Saved entries:

----------

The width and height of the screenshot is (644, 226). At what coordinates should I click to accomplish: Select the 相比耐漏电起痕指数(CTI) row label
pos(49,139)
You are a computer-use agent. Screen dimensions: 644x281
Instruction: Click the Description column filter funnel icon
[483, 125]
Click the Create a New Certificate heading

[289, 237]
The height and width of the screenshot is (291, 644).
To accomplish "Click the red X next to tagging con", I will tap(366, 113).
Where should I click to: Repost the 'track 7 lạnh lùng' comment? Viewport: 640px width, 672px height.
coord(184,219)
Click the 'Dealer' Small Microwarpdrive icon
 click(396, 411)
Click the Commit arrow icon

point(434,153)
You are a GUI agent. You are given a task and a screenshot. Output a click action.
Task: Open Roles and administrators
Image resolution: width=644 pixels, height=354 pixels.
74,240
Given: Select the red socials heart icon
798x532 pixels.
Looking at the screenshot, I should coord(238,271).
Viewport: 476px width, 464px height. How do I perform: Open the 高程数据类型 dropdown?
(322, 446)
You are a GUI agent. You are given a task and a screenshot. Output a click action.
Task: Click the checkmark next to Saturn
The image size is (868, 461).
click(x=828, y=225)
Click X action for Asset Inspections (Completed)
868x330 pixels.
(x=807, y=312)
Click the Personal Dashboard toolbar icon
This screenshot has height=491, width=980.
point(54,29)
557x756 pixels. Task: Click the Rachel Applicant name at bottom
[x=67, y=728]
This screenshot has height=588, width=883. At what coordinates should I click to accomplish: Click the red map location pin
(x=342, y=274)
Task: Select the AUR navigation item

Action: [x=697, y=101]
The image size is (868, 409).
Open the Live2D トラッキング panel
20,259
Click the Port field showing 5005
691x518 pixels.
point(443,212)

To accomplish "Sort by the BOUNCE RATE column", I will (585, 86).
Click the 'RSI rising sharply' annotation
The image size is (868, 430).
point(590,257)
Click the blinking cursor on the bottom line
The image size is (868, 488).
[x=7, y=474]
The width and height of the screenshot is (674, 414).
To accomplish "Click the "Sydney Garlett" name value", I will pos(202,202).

----------

** THE TASK **
Return every line of the records in which the word "next" is found.

** OUTPUT BELOW **
To accomplish "Click the red X next to tagging con", I will tap(366, 113).
Task: Click the checkmark next to Saturn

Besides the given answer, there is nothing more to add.